+++ SUPPLIED MATERIAL +++
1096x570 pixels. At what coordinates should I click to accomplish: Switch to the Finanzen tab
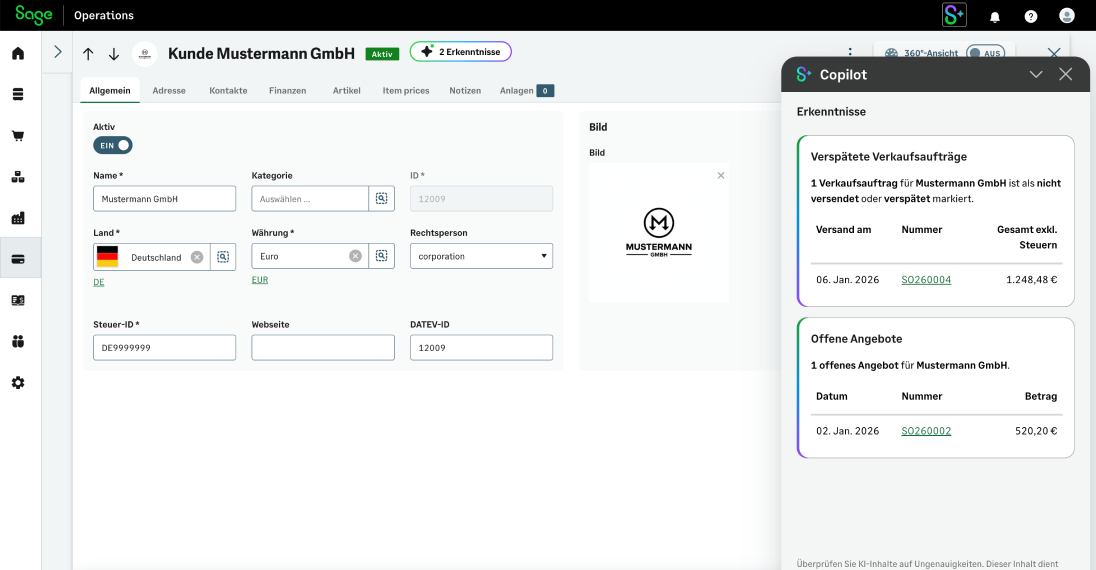[x=287, y=90]
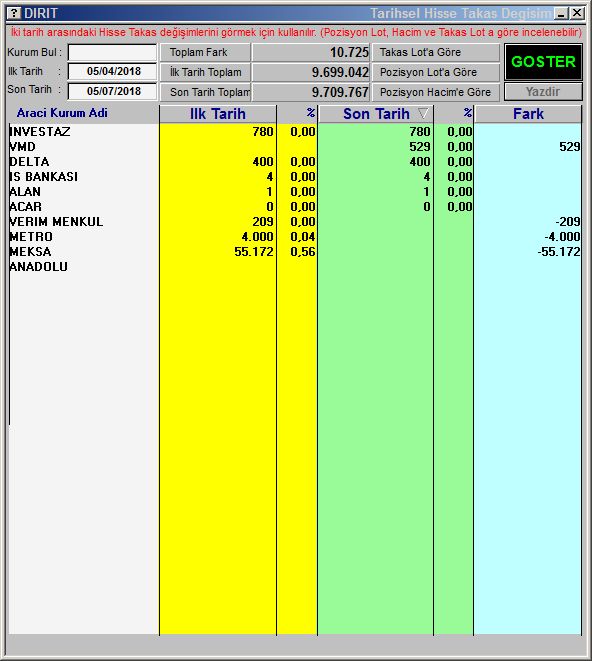Sort by Son Tarih column header
Viewport: 592px width, 661px height.
(x=376, y=114)
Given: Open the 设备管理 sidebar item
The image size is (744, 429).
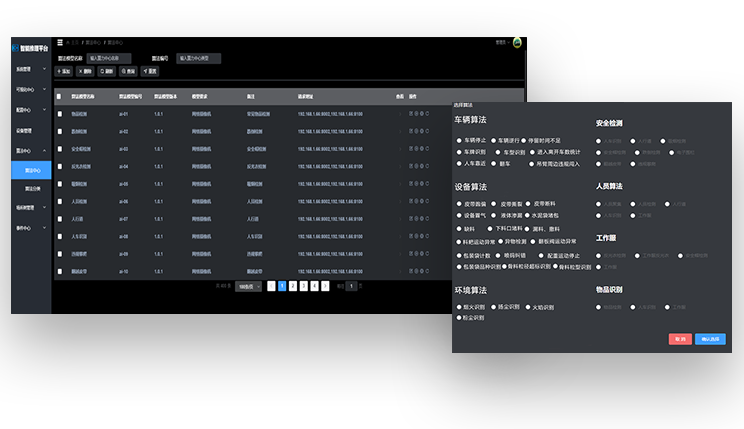Looking at the screenshot, I should (x=25, y=130).
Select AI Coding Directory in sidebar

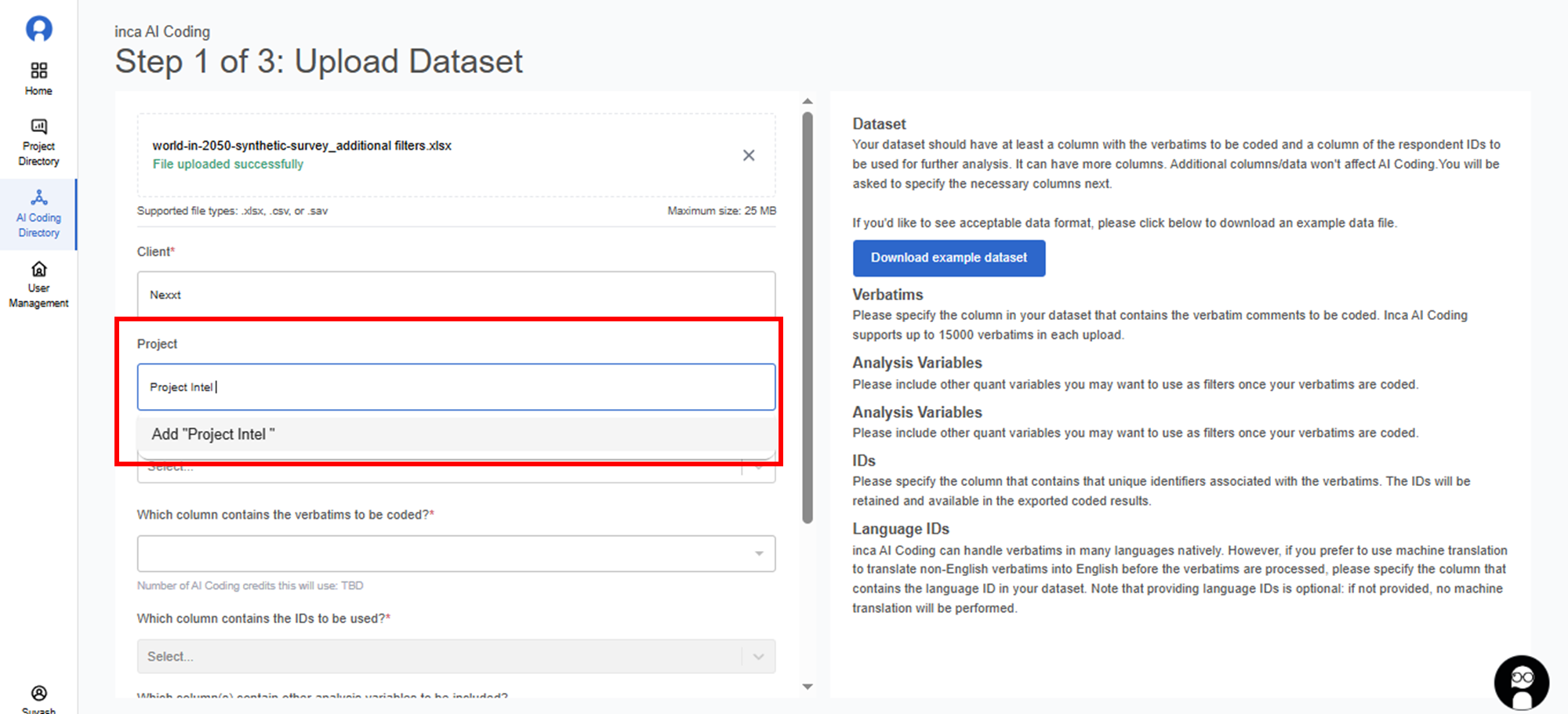[x=38, y=213]
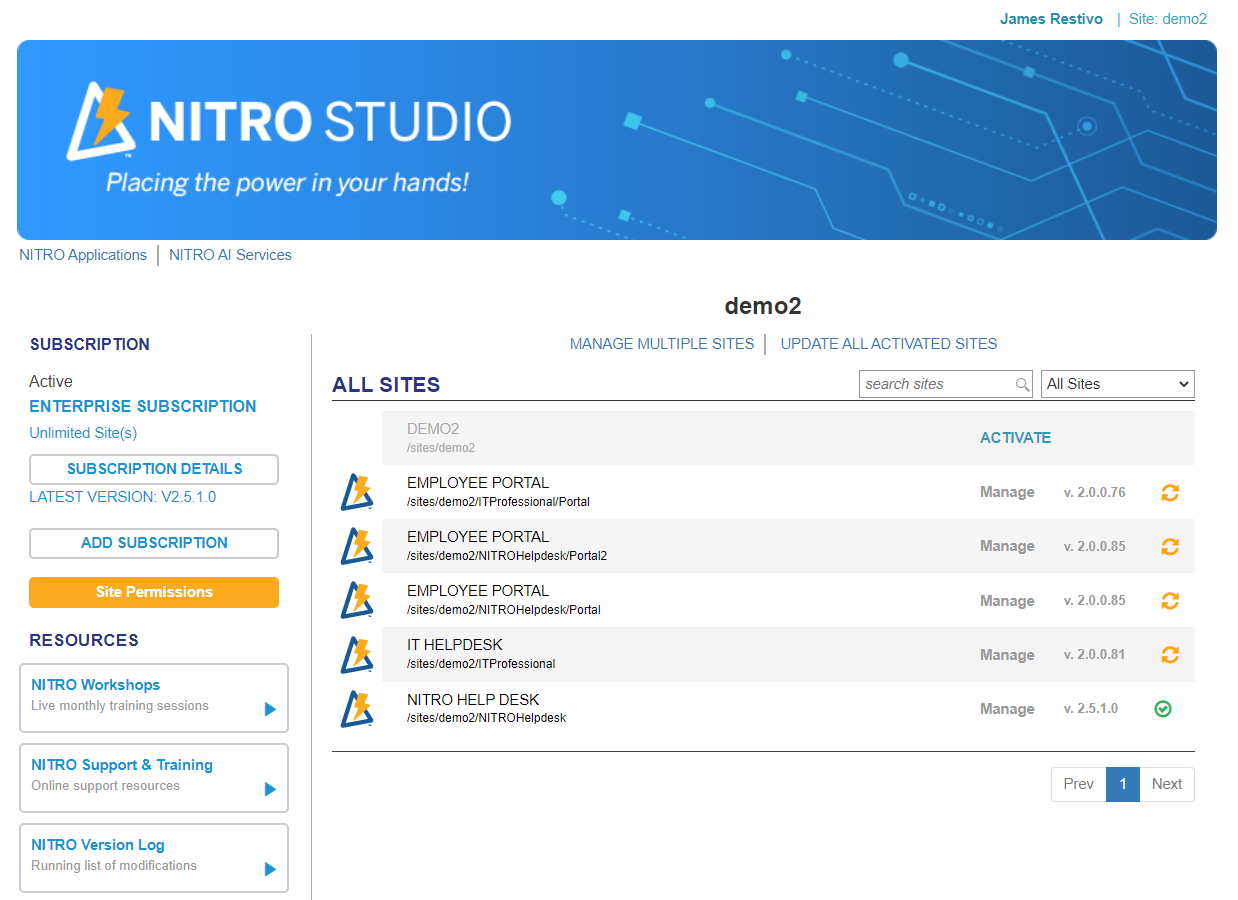1238x900 pixels.
Task: Click the update icon for EMPLOYEE PORTAL v. 2.0.0.76
Action: 1170,492
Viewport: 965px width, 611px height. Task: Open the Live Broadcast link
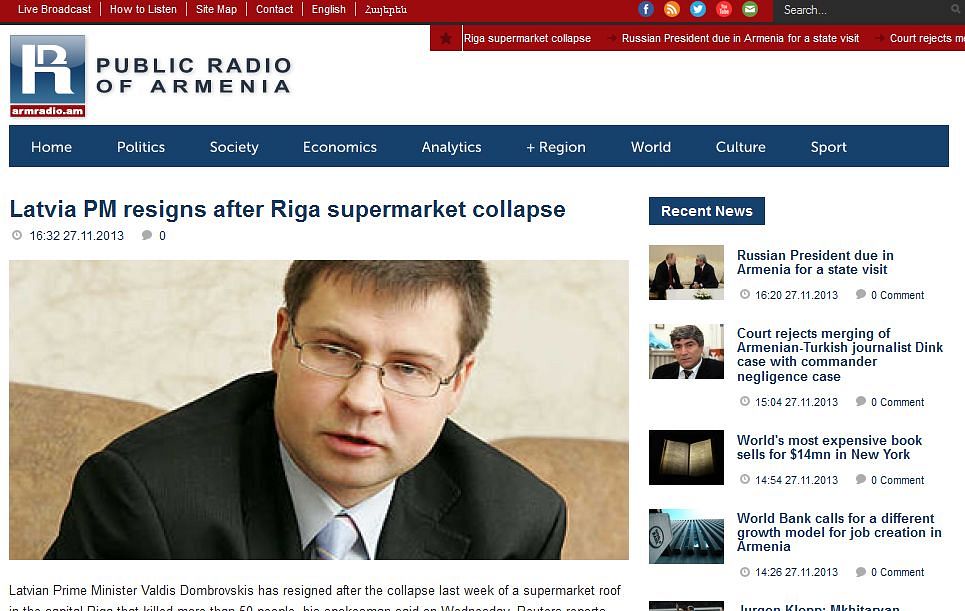tap(54, 9)
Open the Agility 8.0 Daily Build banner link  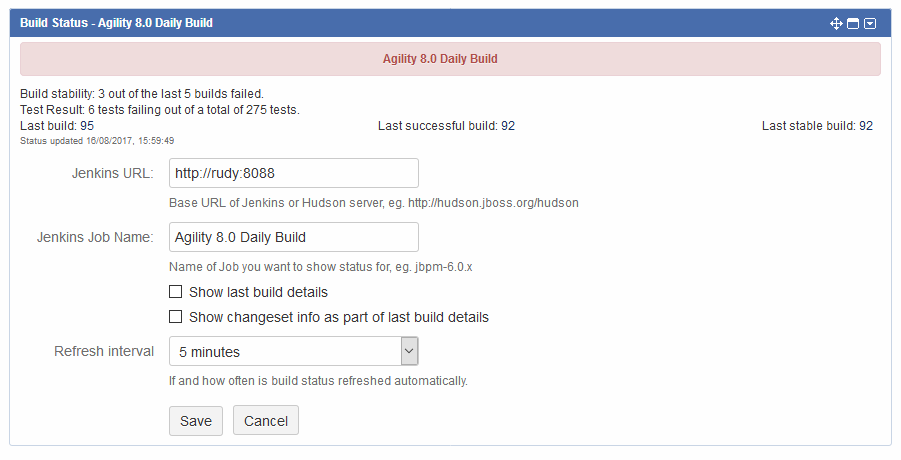tap(440, 59)
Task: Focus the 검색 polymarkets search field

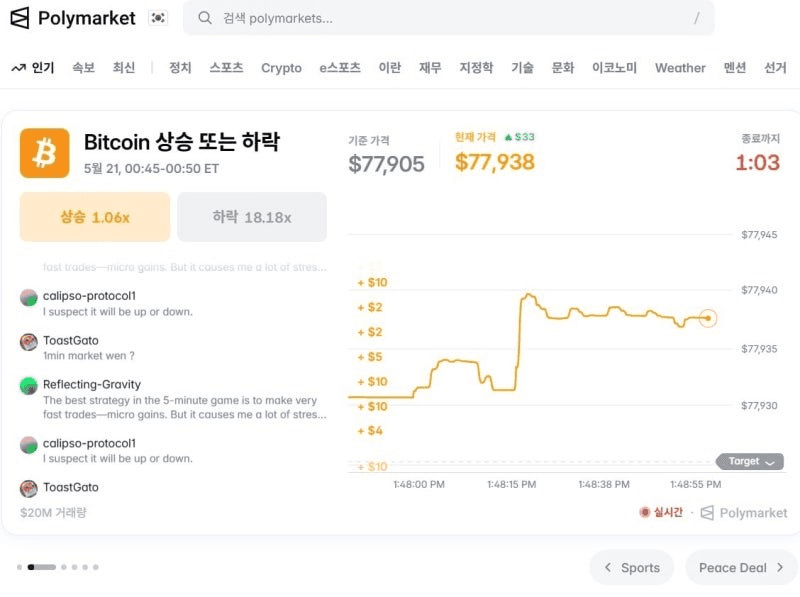Action: pyautogui.click(x=448, y=18)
+++
• [THE EXERCISE]:
Tally the lines of the records that contain the string "Task", matching case exactly, and give only the number.

• [SOLUTION FOR THIS EXERCISE]:
3